• The task:
Reproduce every line of the listing below word for word, without changing anything.

══ Data extract ══

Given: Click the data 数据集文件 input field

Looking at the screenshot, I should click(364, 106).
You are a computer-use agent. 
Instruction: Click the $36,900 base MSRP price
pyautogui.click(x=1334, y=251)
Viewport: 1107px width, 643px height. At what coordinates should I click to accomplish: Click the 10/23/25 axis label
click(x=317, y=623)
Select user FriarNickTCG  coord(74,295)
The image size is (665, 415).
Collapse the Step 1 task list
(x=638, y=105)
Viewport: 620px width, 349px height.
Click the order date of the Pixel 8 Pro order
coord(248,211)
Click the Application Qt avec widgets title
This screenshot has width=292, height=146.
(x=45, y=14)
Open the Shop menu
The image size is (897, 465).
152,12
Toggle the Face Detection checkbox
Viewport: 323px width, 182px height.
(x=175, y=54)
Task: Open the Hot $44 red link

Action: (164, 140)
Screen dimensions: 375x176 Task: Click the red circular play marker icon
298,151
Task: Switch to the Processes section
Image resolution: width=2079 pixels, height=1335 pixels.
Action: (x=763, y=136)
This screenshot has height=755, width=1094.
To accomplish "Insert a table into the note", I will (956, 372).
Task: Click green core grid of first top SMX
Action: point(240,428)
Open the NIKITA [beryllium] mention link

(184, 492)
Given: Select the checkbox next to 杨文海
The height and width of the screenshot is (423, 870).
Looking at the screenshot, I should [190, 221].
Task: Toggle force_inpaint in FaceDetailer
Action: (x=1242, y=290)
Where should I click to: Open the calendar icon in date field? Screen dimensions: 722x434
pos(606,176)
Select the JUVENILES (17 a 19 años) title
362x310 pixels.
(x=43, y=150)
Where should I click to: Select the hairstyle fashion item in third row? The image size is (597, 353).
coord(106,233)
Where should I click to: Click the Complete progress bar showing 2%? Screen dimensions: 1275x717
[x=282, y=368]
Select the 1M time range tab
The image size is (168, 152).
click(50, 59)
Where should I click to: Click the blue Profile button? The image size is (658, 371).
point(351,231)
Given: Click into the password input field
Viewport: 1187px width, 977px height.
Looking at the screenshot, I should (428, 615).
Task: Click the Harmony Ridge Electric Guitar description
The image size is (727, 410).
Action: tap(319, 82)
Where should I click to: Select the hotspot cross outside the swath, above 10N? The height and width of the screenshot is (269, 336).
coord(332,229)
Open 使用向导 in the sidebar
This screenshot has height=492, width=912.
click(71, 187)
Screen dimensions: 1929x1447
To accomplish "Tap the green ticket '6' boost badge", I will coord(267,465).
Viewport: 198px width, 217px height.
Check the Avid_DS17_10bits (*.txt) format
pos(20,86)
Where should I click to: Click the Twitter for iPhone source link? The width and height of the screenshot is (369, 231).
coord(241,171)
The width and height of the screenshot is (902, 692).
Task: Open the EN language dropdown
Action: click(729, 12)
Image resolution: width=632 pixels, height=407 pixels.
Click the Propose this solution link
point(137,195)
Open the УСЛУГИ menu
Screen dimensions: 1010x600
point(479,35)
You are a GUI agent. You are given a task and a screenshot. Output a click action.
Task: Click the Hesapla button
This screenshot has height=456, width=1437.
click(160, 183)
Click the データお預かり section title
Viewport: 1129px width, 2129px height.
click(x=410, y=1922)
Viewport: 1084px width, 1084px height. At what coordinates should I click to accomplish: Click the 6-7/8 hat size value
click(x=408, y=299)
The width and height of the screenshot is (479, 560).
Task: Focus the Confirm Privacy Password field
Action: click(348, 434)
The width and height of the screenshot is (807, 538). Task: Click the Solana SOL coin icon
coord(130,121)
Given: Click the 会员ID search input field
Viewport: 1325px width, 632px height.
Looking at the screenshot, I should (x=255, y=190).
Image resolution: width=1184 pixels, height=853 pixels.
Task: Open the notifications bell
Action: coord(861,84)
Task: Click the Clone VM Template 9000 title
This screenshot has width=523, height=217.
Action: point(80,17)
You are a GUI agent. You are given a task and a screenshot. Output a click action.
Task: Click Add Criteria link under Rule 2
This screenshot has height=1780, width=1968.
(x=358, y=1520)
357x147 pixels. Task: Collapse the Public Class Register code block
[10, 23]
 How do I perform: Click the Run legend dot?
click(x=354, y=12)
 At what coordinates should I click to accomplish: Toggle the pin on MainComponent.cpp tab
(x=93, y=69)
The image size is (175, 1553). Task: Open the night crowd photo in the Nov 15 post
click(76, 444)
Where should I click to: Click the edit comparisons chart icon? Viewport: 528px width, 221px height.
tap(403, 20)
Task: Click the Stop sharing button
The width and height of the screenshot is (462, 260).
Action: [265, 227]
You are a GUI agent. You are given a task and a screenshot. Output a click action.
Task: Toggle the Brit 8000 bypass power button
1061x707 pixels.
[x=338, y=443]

═══

• Answer to this task:
Given: Click the data 数据集文件 input field

Looking at the screenshot, I should click(364, 106).
You are a computer-use agent. 
Instruction: Click the $36,900 base MSRP price
pyautogui.click(x=1334, y=251)
Viewport: 1107px width, 643px height. At what coordinates should I click to accomplish: Click the 10/23/25 axis label
click(x=317, y=623)
Select user FriarNickTCG  coord(74,295)
The image size is (665, 415).
Collapse the Step 1 task list
(x=638, y=105)
Viewport: 620px width, 349px height.
Click the order date of the Pixel 8 Pro order
coord(248,211)
Click the Application Qt avec widgets title
This screenshot has width=292, height=146.
(x=45, y=14)
Open the Shop menu
The image size is (897, 465).
152,12
Toggle the Face Detection checkbox
Viewport: 323px width, 182px height.
(x=175, y=54)
Task: Open the Hot $44 red link

Action: (164, 140)
Screen dimensions: 375x176 Task: Click the red circular play marker icon
298,151
Task: Switch to the Processes section
Image resolution: width=2079 pixels, height=1335 pixels.
Action: (x=763, y=136)
This screenshot has height=755, width=1094.
To accomplish "Insert a table into the note", I will (956, 372).
Task: Click green core grid of first top SMX
Action: point(240,428)
Open the NIKITA [beryllium] mention link

(184, 492)
Given: Select the checkbox next to 杨文海
The height and width of the screenshot is (423, 870).
Looking at the screenshot, I should [190, 221].
Task: Toggle force_inpaint in FaceDetailer
Action: (x=1242, y=290)
Where should I click to: Open the calendar icon in date field? Screen dimensions: 722x434
pos(606,176)
Select the JUVENILES (17 a 19 años) title
362x310 pixels.
(x=43, y=150)
Where should I click to: Select the hairstyle fashion item in third row? The image size is (597, 353).
coord(106,233)
Where should I click to: Click the Complete progress bar showing 2%? Screen dimensions: 1275x717
[x=282, y=368]
Select the 1M time range tab
The image size is (168, 152).
click(50, 59)
Where should I click to: Click the blue Profile button? The image size is (658, 371).
point(351,231)
Given: Click into the password input field
Viewport: 1187px width, 977px height.
Looking at the screenshot, I should (428, 615).
Task: Click the Harmony Ridge Electric Guitar description
The image size is (727, 410).
Action: tap(319, 82)
Where should I click to: Select the hotspot cross outside the swath, above 10N? The height and width of the screenshot is (269, 336).
coord(332,229)
Open 使用向导 in the sidebar
This screenshot has height=492, width=912.
click(71, 187)
Screen dimensions: 1929x1447
To accomplish "Tap the green ticket '6' boost badge", I will coord(267,465).
Viewport: 198px width, 217px height.
Check the Avid_DS17_10bits (*.txt) format
pos(20,86)
Where should I click to: Click the Twitter for iPhone source link? The width and height of the screenshot is (369, 231).
coord(241,171)
The width and height of the screenshot is (902, 692).
Task: Open the EN language dropdown
Action: click(729, 12)
Image resolution: width=632 pixels, height=407 pixels.
Click the Propose this solution link
point(137,195)
Open the УСЛУГИ menu
Screen dimensions: 1010x600
point(479,35)
You are a GUI agent. You are given a task and a screenshot. Output a click action.
Task: Click the Hesapla button
This screenshot has height=456, width=1437.
click(160, 183)
Click the データお預かり section title
Viewport: 1129px width, 2129px height.
click(x=410, y=1922)
Viewport: 1084px width, 1084px height. At what coordinates should I click to accomplish: Click the 6-7/8 hat size value
click(x=408, y=299)
The width and height of the screenshot is (479, 560).
Task: Focus the Confirm Privacy Password field
Action: click(348, 434)
The width and height of the screenshot is (807, 538). Task: Click the Solana SOL coin icon
coord(130,121)
Given: Click the 会员ID search input field
Viewport: 1325px width, 632px height.
Looking at the screenshot, I should (x=255, y=190).
Image resolution: width=1184 pixels, height=853 pixels.
Task: Open the notifications bell
Action: coord(861,84)
Task: Click the Clone VM Template 9000 title
This screenshot has width=523, height=217.
Action: point(80,17)
You are a GUI agent. You are given a task and a screenshot. Output a click action.
Task: Click Add Criteria link under Rule 2
This screenshot has height=1780, width=1968.
(x=358, y=1520)
357x147 pixels. Task: Collapse the Public Class Register code block
[10, 23]
 How do I perform: Click the Run legend dot?
click(x=354, y=12)
 At what coordinates should I click to accomplish: Toggle the pin on MainComponent.cpp tab
(x=93, y=69)
The image size is (175, 1553). Task: Open the night crowd photo in the Nov 15 post
click(76, 444)
Where should I click to: Click the edit comparisons chart icon? Viewport: 528px width, 221px height.
tap(403, 20)
Task: Click the Stop sharing button
The width and height of the screenshot is (462, 260).
Action: [265, 227]
You are a GUI agent. You are given a task and a screenshot. Output a click action.
Task: Toggle the Brit 8000 bypass power button
1061x707 pixels.
[x=338, y=443]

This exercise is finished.